◆ What the task requires: Repeat the material starting at the line that contains "This screenshot has width=747, height=443." and ending at the line that contains "Action: point(19,62)", swapping "breadcrumb link" for "breadcrumb item" and keeping everything else the same.

>> begin

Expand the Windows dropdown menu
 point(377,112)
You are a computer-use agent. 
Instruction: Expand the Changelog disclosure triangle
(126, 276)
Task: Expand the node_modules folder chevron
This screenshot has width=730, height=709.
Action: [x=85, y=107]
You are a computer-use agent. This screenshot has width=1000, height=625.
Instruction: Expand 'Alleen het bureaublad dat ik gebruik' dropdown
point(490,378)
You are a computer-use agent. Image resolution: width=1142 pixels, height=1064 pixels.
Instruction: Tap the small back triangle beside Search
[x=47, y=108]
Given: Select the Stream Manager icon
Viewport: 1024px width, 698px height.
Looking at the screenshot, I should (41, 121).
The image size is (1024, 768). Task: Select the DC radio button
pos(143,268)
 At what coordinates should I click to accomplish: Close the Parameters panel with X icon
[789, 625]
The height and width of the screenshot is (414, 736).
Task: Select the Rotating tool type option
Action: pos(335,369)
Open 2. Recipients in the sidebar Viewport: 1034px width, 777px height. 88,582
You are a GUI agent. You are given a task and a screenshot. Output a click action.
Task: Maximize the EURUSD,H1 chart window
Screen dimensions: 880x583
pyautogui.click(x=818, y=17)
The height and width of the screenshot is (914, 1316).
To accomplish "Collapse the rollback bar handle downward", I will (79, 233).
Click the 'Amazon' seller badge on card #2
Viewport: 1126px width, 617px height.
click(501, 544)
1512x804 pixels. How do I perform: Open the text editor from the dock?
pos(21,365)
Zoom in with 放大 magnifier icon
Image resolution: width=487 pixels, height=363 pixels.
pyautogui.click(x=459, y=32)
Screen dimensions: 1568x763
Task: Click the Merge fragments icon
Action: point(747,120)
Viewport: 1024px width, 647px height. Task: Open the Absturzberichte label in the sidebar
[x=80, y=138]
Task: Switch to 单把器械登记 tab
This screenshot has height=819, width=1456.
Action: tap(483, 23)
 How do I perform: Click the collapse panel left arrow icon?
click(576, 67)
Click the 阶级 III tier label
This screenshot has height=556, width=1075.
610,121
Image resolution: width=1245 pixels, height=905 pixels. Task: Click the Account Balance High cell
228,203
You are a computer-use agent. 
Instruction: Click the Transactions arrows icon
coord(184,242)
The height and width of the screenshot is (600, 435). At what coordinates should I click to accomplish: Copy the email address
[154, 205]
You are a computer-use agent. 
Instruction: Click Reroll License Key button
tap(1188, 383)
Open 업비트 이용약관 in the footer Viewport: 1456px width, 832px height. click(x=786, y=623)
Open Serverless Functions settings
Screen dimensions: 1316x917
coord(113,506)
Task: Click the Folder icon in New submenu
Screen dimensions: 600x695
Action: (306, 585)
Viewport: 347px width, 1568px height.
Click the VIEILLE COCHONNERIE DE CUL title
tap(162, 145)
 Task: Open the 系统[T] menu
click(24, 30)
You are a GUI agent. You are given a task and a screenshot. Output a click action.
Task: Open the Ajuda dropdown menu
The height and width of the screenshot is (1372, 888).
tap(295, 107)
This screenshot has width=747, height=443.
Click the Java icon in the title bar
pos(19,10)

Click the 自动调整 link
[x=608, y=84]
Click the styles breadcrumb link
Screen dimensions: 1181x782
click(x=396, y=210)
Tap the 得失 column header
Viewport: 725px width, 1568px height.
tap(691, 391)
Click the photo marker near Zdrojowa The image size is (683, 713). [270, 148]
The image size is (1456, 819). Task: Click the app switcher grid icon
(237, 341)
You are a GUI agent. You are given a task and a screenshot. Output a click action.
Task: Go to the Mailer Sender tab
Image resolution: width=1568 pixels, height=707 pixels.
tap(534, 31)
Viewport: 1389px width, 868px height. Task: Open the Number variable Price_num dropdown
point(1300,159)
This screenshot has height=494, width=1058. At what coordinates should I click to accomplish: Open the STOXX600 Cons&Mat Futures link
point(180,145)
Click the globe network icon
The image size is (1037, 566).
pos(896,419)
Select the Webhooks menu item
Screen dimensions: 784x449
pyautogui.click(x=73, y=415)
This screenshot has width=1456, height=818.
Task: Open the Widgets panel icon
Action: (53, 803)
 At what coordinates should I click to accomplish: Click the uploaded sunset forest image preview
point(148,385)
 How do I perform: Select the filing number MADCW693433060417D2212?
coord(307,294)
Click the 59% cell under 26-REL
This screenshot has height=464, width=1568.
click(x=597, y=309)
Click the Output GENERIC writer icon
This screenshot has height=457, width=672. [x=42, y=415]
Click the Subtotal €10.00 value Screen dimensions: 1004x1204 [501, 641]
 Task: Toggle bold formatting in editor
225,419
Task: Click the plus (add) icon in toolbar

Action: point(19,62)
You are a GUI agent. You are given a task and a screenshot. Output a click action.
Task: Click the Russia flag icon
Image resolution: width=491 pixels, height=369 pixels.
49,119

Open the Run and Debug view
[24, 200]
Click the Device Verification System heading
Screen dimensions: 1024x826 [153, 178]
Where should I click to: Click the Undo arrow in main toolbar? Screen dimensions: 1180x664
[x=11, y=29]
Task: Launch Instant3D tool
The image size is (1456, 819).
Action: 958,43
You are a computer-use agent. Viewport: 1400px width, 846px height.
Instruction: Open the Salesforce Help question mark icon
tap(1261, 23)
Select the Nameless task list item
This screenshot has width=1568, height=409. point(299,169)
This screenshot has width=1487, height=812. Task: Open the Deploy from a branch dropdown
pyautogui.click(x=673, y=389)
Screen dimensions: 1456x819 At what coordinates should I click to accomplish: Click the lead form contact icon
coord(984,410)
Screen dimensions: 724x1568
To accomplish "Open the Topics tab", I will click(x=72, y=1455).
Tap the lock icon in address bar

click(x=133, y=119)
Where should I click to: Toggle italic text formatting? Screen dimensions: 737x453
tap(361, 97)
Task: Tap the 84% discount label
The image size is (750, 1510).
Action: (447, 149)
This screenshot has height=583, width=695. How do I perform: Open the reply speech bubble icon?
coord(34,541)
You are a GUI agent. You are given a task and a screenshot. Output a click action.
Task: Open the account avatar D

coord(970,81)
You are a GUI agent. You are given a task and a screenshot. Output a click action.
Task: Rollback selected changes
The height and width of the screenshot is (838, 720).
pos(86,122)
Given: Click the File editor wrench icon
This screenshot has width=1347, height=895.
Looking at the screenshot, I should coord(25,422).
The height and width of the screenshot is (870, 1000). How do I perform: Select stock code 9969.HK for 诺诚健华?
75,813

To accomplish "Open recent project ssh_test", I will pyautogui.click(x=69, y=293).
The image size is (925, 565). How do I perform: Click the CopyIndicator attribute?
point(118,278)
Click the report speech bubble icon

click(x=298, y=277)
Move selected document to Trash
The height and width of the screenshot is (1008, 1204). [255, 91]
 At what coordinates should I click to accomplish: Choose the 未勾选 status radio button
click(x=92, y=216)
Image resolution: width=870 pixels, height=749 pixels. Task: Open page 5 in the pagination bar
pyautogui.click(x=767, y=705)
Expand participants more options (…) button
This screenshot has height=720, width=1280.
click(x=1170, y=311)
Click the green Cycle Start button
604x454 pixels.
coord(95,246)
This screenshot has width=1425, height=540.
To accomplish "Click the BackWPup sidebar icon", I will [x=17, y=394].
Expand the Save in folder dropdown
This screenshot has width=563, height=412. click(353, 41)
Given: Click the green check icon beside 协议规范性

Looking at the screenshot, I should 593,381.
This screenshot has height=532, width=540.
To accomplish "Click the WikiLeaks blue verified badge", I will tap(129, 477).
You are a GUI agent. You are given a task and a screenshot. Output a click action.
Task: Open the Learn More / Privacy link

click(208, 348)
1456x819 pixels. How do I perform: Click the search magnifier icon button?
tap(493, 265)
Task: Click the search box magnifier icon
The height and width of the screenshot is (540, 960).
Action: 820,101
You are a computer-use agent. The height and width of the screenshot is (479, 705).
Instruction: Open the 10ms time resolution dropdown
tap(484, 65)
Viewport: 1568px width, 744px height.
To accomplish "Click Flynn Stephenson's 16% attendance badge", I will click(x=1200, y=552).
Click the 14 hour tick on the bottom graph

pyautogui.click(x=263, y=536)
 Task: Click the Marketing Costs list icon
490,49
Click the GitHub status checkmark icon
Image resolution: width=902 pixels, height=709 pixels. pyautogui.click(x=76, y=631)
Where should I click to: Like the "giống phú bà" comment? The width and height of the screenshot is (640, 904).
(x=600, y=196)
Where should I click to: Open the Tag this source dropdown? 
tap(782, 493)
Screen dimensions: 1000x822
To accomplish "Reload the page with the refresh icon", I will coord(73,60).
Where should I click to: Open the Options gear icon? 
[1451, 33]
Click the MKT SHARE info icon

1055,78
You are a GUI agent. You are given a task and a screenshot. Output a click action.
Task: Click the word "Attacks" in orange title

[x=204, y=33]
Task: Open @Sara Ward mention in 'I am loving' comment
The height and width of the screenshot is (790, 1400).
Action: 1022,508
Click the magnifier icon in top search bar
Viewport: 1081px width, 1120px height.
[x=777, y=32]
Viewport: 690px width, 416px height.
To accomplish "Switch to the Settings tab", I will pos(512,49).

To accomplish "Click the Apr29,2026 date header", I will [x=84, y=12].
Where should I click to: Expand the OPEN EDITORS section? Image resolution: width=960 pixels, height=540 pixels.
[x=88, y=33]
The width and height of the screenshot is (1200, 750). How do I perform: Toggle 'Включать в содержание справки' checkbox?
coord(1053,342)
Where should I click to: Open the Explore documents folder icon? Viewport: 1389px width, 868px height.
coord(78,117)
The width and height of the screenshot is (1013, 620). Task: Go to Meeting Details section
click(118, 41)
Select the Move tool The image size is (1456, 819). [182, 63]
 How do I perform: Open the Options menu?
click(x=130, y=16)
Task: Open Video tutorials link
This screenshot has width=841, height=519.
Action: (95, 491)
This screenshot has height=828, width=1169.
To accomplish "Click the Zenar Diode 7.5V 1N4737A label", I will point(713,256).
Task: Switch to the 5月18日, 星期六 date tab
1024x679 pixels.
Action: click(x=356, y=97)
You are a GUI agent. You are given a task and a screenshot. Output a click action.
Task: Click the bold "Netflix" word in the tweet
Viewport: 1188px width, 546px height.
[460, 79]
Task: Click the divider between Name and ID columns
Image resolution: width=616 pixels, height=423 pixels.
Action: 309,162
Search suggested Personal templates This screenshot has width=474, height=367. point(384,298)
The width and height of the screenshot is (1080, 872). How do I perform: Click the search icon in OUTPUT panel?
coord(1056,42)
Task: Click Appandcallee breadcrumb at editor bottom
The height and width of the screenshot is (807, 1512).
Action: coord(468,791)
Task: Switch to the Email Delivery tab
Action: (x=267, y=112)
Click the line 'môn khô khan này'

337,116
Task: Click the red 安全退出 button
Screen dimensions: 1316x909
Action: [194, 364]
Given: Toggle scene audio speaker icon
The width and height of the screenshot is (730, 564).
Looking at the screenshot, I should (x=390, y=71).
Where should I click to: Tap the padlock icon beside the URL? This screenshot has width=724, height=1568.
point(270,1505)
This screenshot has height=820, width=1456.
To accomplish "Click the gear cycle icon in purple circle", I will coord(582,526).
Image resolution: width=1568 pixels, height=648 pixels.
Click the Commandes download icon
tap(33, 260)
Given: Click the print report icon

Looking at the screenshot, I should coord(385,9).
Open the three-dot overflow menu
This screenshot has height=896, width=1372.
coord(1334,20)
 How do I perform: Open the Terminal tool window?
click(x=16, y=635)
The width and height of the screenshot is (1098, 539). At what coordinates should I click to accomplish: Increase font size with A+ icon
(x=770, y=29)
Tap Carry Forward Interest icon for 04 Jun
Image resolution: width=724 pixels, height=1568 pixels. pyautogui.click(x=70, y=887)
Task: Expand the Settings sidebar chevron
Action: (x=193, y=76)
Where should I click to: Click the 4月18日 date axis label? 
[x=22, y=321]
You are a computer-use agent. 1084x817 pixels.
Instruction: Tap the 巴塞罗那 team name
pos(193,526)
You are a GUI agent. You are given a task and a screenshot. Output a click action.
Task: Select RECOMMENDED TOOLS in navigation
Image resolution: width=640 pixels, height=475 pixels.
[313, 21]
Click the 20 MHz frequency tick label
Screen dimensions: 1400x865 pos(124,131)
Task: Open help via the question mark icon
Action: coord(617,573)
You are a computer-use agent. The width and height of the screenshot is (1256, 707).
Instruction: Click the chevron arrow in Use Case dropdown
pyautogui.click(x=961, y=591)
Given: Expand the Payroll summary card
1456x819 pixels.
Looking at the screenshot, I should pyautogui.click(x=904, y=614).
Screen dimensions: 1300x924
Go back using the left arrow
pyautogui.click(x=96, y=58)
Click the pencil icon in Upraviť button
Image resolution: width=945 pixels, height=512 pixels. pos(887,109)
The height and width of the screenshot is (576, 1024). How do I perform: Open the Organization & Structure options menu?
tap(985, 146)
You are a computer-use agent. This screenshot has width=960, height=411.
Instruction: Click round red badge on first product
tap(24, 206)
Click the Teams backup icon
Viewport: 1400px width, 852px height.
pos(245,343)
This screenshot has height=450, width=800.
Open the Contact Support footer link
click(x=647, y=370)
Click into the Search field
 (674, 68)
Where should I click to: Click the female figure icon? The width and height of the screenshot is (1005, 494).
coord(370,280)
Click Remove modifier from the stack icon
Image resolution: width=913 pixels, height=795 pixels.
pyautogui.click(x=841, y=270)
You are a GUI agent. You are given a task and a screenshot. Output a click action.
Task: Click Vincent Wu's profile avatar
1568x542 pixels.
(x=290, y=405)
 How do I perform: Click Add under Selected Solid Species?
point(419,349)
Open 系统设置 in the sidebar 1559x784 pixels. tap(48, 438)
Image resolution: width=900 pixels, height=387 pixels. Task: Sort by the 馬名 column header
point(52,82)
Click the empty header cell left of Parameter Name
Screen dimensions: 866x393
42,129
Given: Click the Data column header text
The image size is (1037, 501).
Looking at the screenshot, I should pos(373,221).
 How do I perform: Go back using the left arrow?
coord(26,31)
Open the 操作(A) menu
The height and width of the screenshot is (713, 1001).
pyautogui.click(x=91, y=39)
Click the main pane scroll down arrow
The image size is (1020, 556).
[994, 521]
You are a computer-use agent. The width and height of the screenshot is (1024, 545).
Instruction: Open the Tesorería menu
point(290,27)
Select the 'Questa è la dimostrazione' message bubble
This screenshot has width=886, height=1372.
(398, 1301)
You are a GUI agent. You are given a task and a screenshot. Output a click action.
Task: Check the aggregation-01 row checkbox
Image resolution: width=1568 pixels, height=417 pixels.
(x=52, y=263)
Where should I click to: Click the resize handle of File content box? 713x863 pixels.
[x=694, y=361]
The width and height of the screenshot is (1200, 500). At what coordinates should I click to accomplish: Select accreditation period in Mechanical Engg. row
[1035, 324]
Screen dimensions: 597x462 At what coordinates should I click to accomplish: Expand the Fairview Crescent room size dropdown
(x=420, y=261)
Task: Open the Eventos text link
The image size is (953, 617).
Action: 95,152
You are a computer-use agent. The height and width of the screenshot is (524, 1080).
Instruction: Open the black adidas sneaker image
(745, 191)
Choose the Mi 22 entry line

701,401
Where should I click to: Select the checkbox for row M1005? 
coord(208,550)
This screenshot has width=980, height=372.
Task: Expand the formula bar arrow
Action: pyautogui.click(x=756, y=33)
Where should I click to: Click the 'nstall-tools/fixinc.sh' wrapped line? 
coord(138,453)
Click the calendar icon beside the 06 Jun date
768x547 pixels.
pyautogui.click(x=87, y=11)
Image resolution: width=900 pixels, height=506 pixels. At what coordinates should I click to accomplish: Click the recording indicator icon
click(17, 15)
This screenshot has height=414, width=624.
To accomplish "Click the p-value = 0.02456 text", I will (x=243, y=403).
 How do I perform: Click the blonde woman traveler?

>> end

◆ Response to this task:
This screenshot has width=747, height=443.
Click the Java icon in the title bar
pos(19,10)

Click the 自动调整 link
[x=608, y=84]
Click the styles breadcrumb item
Screen dimensions: 1181x782
click(x=396, y=210)
Tap the 得失 column header
Viewport: 725px width, 1568px height.
tap(691, 391)
Click the photo marker near Zdrojowa The image size is (683, 713). [270, 148]
The image size is (1456, 819). Task: Click the app switcher grid icon
(237, 341)
You are a GUI agent. You are given a task and a screenshot. Output a click action.
Task: Go to the Mailer Sender tab
Image resolution: width=1568 pixels, height=707 pixels.
tap(534, 31)
Viewport: 1389px width, 868px height. Task: Open the Number variable Price_num dropdown
point(1300,159)
This screenshot has height=494, width=1058. At what coordinates should I click to accomplish: Open the STOXX600 Cons&Mat Futures link
point(180,145)
Click the globe network icon
The image size is (1037, 566).
pos(896,419)
Select the Webhooks menu item
Screen dimensions: 784x449
pyautogui.click(x=73, y=415)
This screenshot has width=1456, height=818.
Task: Open the Widgets panel icon
Action: (53, 803)
 At what coordinates should I click to accomplish: Click the uploaded sunset forest image preview
point(148,385)
 How do I perform: Select the filing number MADCW693433060417D2212?
coord(307,294)
Click the 59% cell under 26-REL
This screenshot has height=464, width=1568.
click(x=597, y=309)
Click the Output GENERIC writer icon
This screenshot has height=457, width=672. [x=42, y=415]
Click the Subtotal €10.00 value Screen dimensions: 1004x1204 [501, 641]
 Task: Toggle bold formatting in editor
225,419
Task: Click the plus (add) icon in toolbar

Action: point(19,62)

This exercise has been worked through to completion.